Task to carry out: How many lines in the entries below contain the word "Ajouter"? Answer with the number and nothing else.
**********
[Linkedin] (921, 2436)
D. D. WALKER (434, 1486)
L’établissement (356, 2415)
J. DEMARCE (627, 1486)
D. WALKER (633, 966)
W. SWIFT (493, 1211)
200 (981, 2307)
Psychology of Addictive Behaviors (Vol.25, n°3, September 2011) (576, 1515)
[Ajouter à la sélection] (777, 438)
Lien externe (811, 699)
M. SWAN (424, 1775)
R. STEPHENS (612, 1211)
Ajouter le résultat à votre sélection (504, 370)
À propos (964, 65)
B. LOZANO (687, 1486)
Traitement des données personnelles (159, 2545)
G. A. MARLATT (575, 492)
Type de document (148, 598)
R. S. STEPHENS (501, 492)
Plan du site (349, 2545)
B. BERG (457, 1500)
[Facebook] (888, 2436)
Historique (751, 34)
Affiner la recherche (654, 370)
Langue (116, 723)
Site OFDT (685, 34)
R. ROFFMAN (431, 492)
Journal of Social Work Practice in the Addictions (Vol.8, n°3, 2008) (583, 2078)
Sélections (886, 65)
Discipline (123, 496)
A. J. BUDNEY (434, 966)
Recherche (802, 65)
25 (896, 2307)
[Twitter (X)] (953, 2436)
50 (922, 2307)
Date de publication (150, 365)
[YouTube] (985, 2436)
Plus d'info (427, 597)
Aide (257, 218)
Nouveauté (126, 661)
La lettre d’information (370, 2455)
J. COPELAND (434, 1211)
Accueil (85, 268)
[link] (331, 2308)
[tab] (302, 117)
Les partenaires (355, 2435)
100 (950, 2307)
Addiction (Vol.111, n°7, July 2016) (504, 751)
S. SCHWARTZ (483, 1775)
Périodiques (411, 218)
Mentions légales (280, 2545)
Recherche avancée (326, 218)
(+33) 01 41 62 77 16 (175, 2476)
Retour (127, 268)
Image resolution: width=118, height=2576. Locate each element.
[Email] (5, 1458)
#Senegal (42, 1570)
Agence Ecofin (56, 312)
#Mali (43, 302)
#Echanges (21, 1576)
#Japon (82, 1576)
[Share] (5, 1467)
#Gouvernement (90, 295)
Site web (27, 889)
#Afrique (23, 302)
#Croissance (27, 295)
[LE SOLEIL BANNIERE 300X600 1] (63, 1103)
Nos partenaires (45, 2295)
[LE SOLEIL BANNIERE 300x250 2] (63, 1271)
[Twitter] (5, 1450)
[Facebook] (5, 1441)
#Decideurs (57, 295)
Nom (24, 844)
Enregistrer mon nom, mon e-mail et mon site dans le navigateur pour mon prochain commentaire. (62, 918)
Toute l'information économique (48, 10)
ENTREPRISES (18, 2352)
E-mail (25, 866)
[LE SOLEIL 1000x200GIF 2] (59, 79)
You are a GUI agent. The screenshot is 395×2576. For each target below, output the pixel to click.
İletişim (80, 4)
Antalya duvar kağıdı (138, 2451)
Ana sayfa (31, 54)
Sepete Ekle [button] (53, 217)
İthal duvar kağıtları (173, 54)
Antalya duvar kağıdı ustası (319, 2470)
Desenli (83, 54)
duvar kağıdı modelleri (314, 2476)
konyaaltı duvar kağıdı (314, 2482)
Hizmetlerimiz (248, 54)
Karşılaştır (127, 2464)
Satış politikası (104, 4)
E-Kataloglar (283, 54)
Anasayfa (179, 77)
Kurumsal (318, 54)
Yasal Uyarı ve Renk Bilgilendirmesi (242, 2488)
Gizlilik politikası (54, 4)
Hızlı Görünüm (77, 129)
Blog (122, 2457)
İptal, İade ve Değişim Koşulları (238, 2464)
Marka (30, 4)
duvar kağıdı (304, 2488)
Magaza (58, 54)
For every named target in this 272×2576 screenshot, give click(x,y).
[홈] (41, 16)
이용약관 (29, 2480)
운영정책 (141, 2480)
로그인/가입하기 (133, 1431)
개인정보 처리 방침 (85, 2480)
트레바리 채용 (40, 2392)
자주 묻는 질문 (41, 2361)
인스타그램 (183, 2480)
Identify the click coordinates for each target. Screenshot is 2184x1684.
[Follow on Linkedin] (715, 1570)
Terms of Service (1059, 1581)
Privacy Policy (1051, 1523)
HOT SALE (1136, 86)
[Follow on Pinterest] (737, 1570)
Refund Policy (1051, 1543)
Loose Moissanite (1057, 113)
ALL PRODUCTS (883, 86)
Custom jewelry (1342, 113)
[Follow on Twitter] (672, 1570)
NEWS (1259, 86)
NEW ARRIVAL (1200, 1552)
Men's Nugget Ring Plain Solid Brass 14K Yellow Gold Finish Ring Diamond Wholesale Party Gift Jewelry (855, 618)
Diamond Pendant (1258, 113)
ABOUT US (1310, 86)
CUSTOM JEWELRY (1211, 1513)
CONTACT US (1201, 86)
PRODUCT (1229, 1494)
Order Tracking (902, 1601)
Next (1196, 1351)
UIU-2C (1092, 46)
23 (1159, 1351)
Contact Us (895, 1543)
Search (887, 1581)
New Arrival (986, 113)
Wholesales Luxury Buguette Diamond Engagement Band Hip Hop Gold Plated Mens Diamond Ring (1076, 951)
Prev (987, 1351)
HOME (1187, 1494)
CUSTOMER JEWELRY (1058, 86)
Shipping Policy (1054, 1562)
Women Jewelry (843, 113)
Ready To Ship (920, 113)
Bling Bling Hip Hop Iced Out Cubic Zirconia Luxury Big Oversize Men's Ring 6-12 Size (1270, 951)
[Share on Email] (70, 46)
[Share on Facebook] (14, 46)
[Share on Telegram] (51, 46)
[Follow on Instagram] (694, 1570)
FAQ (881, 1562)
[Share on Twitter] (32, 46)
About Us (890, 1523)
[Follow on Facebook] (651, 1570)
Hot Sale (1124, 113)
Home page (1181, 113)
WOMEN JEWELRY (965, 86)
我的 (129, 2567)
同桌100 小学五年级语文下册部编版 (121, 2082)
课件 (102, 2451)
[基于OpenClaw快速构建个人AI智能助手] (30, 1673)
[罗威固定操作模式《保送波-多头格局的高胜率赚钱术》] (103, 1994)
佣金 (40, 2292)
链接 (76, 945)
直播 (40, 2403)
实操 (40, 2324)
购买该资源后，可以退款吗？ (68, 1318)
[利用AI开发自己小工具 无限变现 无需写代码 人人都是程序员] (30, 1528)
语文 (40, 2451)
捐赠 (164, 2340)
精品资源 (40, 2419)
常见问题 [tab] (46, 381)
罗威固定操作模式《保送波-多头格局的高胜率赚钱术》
**********
Output of the task: 2